Le groupe californien a été condamné à verser 375 millions de dollars de dommages et intérêts, une somme conséquente mais inférieure aux deux milliards de dollars que réclamait le procureur du Nouveau-Mexique Raul Torrez, à l'origine de la procédure.
Quelques minutes seulement après l'annonce de la décision, un porte-parole de Meta a indiqué que le géant des réseaux sociaux allait faire appel.
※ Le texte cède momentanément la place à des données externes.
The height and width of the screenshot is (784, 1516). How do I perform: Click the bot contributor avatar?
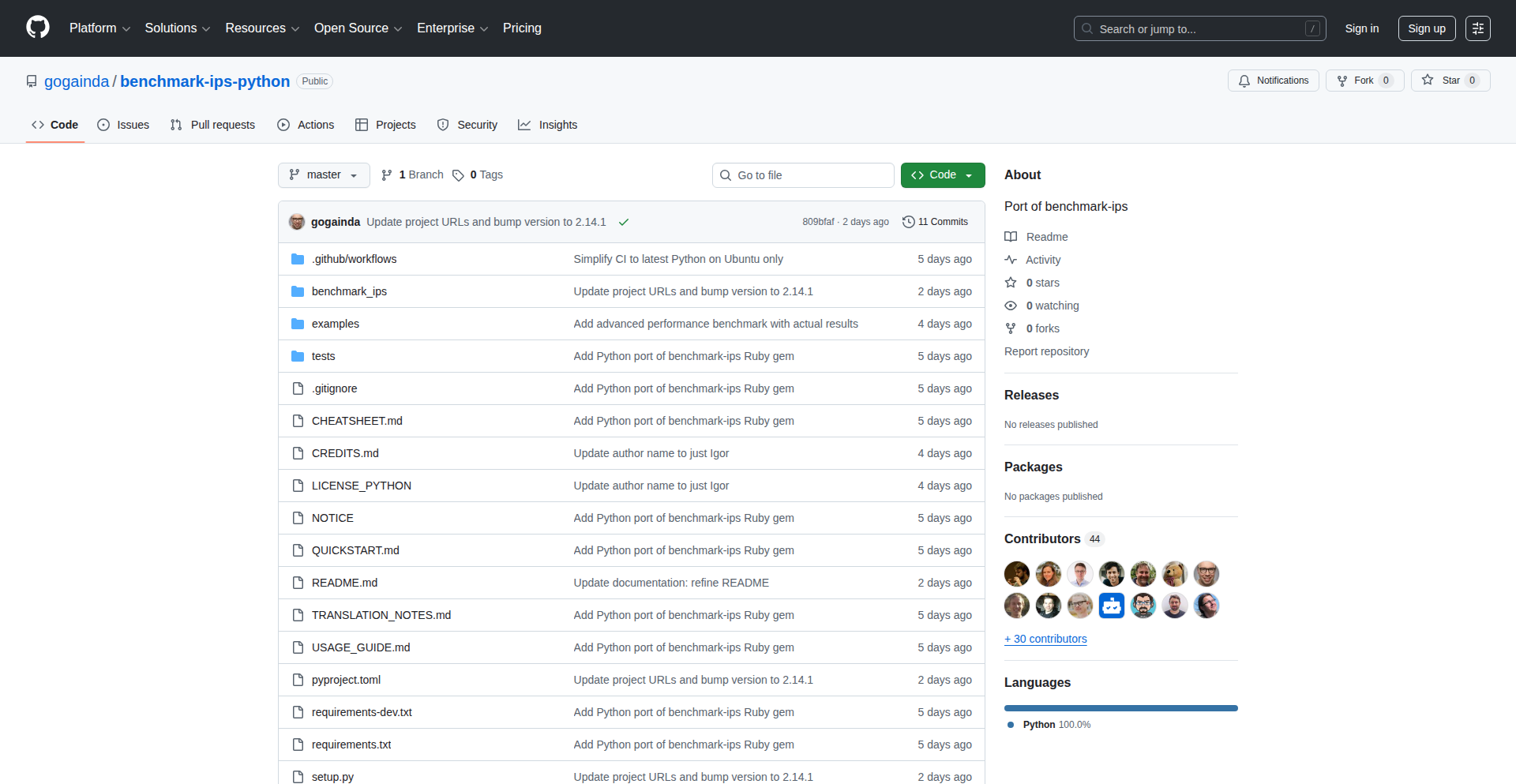coord(1111,606)
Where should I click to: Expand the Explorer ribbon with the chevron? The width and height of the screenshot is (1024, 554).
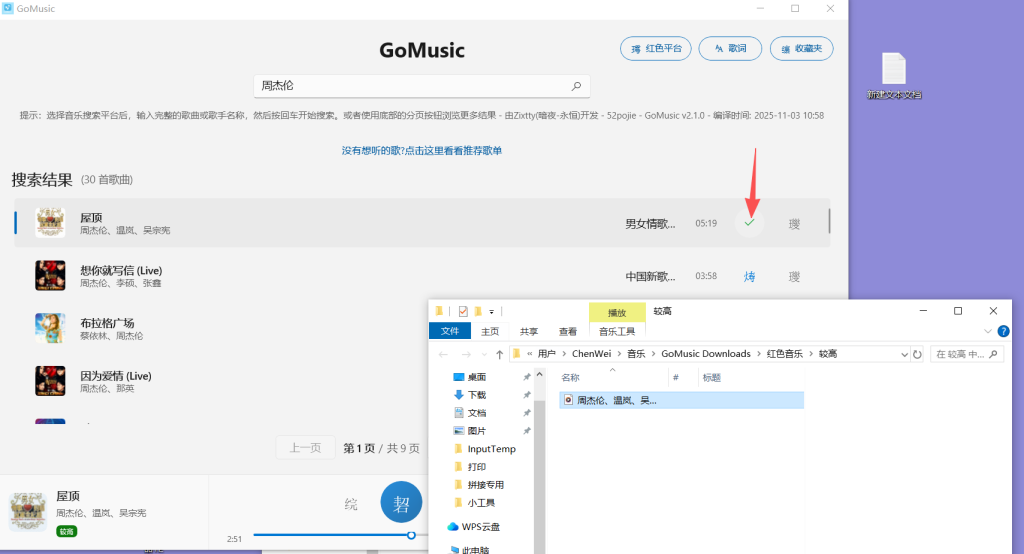[x=988, y=331]
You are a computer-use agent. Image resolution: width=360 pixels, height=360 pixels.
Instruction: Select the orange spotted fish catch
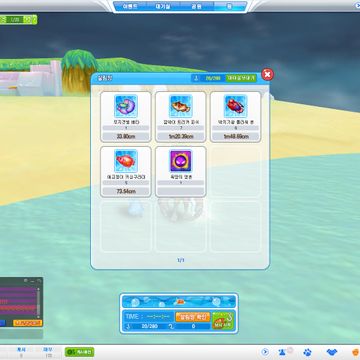pos(180,117)
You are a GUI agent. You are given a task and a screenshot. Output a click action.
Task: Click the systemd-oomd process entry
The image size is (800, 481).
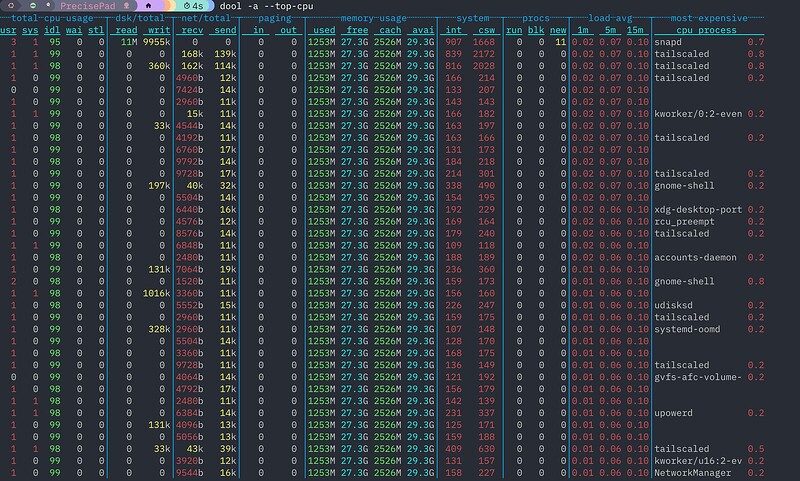pyautogui.click(x=688, y=329)
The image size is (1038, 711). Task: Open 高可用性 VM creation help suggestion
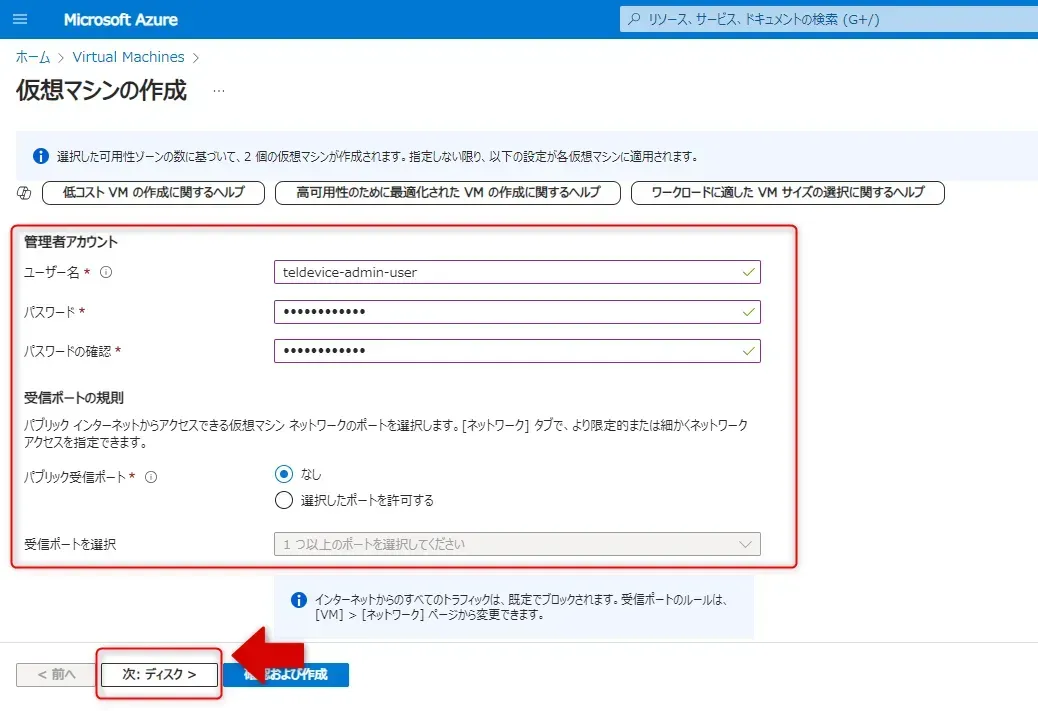pyautogui.click(x=447, y=193)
"Nous travaillons dur pour protéger les utilisateurs de nos plateformes et sommes transparents quant aux défis que représentent l'identification et la suspension des utilisateurs malveillants et des contenus nocifs", a-t-il ajouté.
Le procureur Raul Torrez avait assigné Meta en justice fin 2023, l'accusant d'avoir mis en danger des enfants notamment en les exposant à des contenus inappropriés et à des prédateurs sexuels.
"Le Nouveau-Mexique est fier d'être le premier État à demander des comptes (aux opérateurs de réseaux sociaux) pour avoir trompé des parents, permis l'exploitation de mineurs et mis en danger des enfants", a commenté Raul Torrez dans un communiqué.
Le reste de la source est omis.